• [Stored items]:
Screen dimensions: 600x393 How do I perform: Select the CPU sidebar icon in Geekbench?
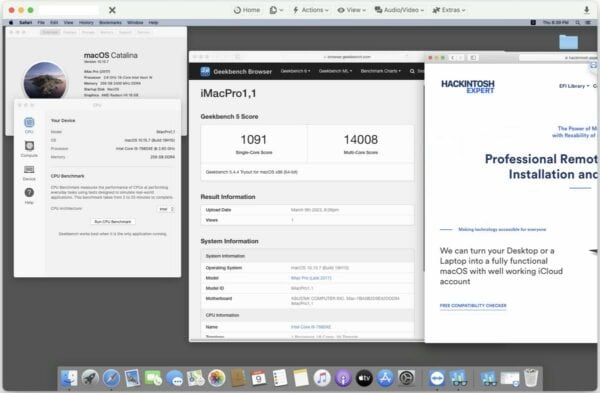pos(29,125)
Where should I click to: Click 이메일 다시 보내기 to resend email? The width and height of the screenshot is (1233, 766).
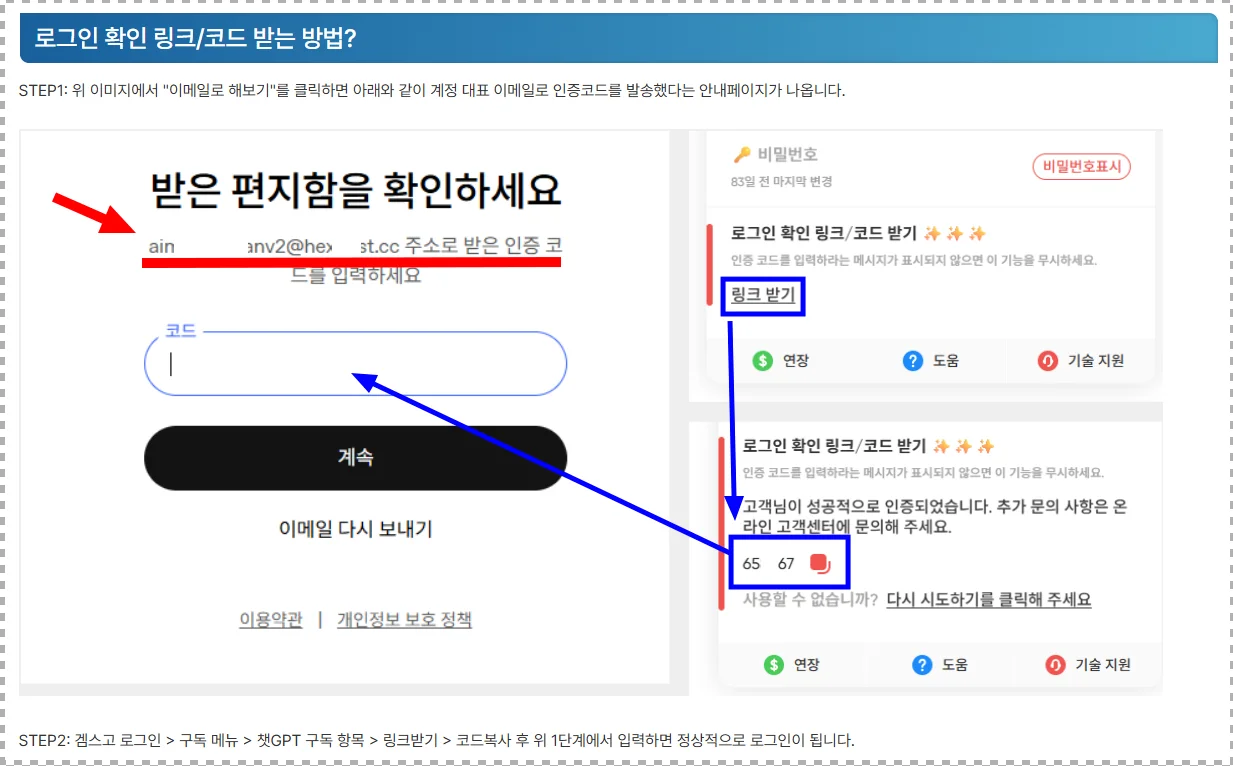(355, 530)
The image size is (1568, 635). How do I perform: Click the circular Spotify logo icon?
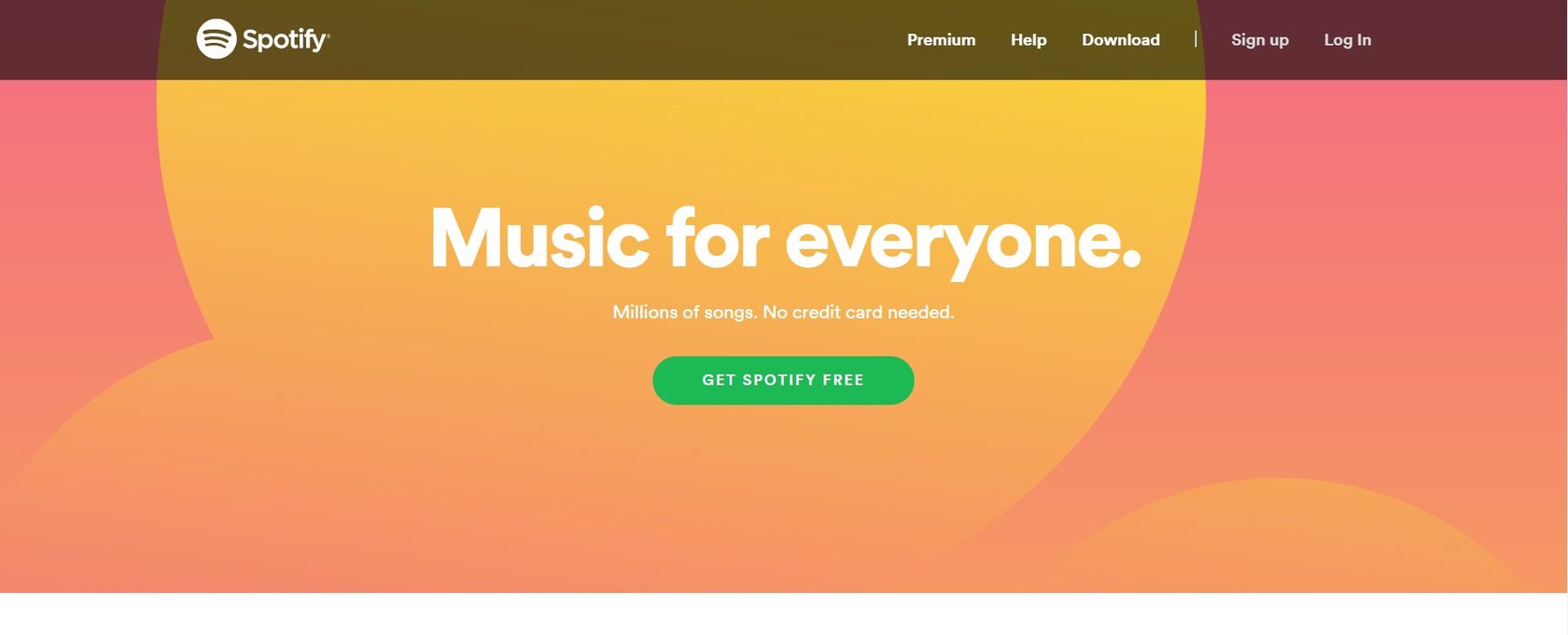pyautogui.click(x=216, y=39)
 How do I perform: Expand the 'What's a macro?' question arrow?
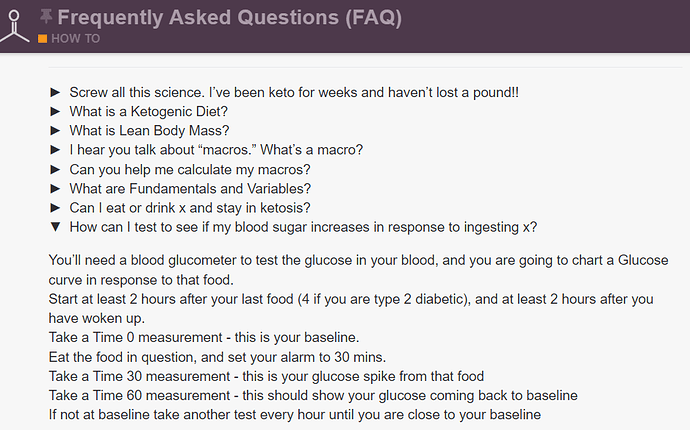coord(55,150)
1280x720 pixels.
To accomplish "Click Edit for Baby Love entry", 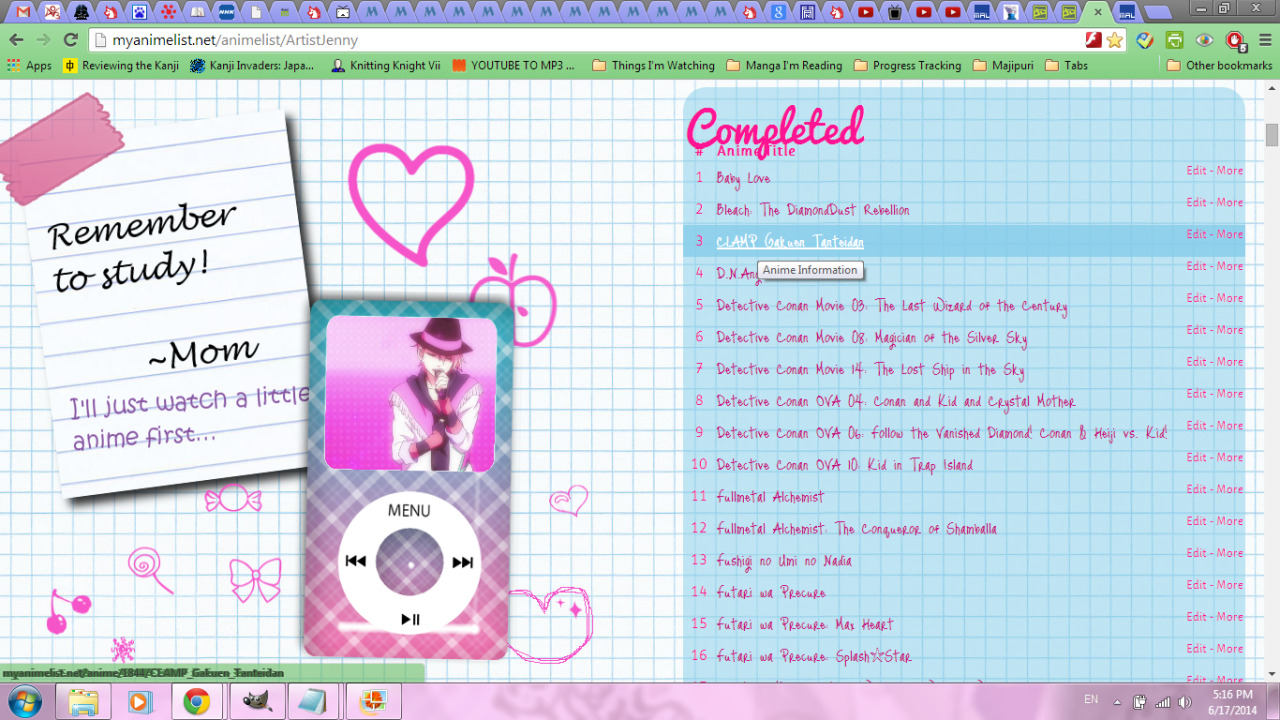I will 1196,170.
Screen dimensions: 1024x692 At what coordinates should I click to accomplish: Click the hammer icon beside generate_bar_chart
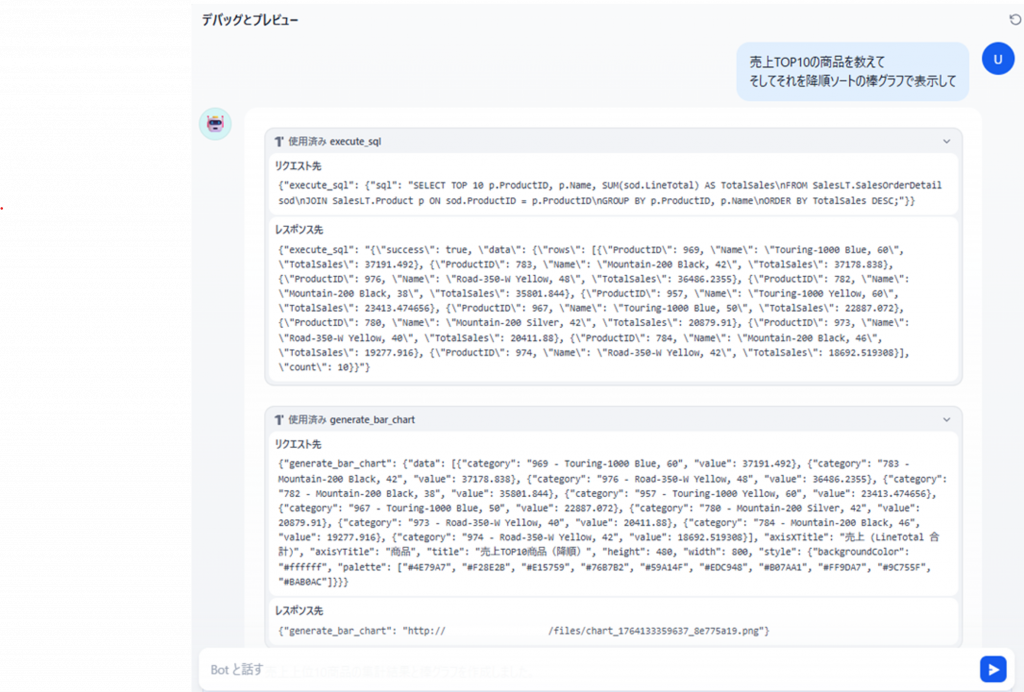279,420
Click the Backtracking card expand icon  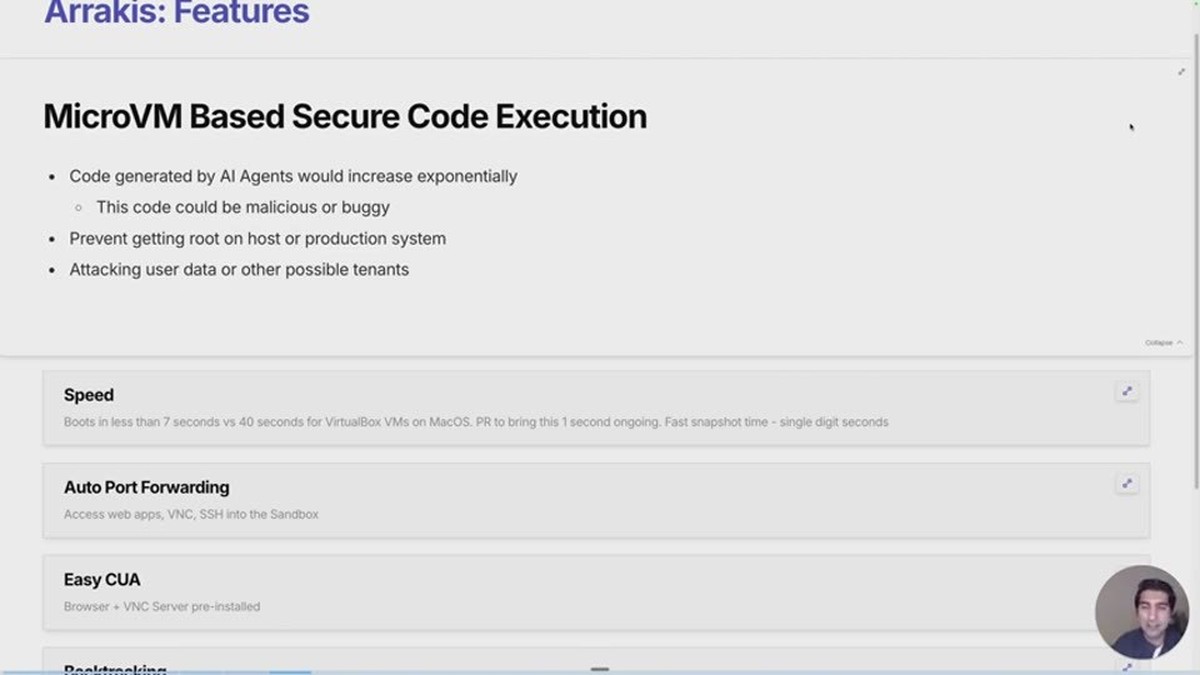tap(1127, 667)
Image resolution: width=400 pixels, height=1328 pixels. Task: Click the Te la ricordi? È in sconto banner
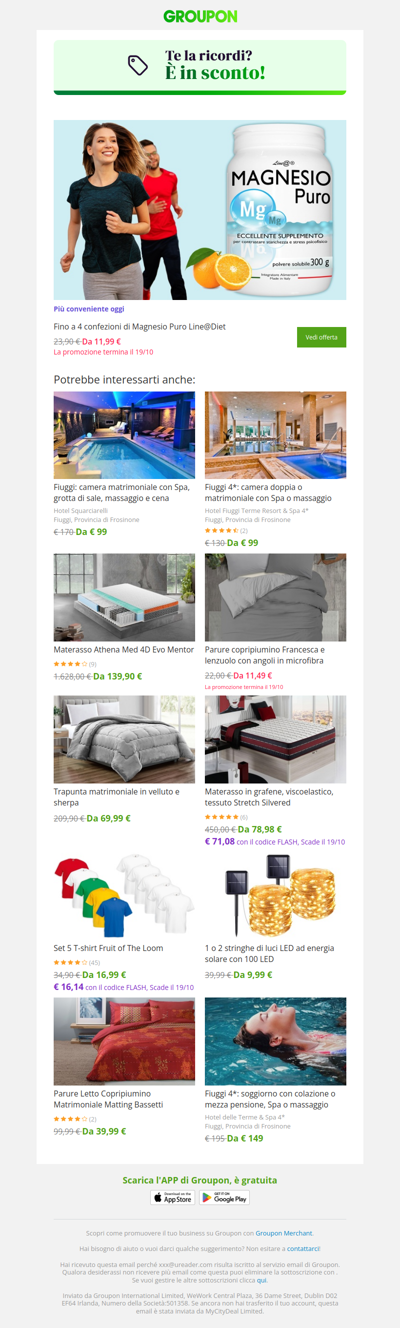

• [Task requirements]:
Show every line in the entries above that contains the string "pixels".

• [Solution below]:
1280x720 pixels.
Image resolution: width=400 pixels, height=1328 pixels. Task: Click the Te la ricordi? È in sconto banner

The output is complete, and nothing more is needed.